Cuándo NO conviene cogeneración
- Demanda térmica baja o esporádica. Si tus calderas operan pocas horas al día, no aprovechas el calor recuperado y pierdes la mitad de la ventaja.
- Operación de un solo turno. Menos de 4,500 horas/año dificultan amortizar CAPEX en plazo razonable.
- Precio del gas natural local no competitivo. Plantas lejos de gasoducto pagan tarifas que pueden romper el caso.
- Horizonte de operación corto. Si planeas mover la planta o cambiar de giro en menos de 8-10 años, el CAPEX no se recupera.
- Demanda creciendo muy rápido. Dimensionar cogeneración para demanda actual te obliga a otra inversión cuando crezcas. A veces conviene esperar a que la demanda estabilice.
Estructuras financieras disponibles
El CAPEX no tiene que salir del balance del cliente. Las opciones más usadas:
- Compra directa con financiamiento bancario: el cliente es dueño desde día 1, deduce depreciación, paga deuda.
- Leasing financiero: pagos mensuales fijos, opción de compra al cierre. Más simple que crédito bancario.
- PPA de cogeneración: M2 Energy o tercero instala, opera y mantiene; el cliente solo paga por kWh consumido a tarifa contractual. El esquema PPA cero CAPEX aplica perfectamente aquí.
- Modelos híbridos: combinación de PPA durante años iniciales con opción de compra posterior.
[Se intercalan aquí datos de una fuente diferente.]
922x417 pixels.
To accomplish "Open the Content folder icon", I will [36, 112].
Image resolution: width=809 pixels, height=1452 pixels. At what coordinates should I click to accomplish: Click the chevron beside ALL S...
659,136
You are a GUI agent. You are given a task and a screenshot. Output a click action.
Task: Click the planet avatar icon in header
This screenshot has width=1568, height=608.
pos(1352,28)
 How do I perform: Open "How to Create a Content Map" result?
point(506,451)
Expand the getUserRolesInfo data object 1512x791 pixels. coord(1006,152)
Implementación: qué esperar del cronograma
Un proyecto típico de cogeneración para planta de alimentos sigue este timeline:
- Estudio de factibilidad (4-8 semanas): perfil de carga eléctrica y térmica, evaluación de spark spread local, dimensionamiento preliminar.
- Ingeniería de detalle (8-16 semanas): especificación de equipo, diseño electromecánico, integración con calderas existentes.
- Procura de equipo (lead time variable): motores grandes pueden tardar 6-12 meses; turbinas más. Conviene anticipar.
- Construcción civil y montaje (12-20 semanas).
- Comisionamiento y sincronización con CFE (4-8 semanas): la factibilidad ante CFE debe estar resuelta antes.
- Total típico: 14-22 meses desde decisión hasta operación comercial.
La cogeneración a gas natural en industria de alimentos no es una moda — es un caso de negocio con números defendibles cuando la demanda térmica y eléctrica se alinean. Lo crítico es hacer bien el estudio inicial: dimensionar con perfil de carga real, validar spark spread local, y elegir la estructura financiera que coincida con la flexibilidad que tu operación necesita.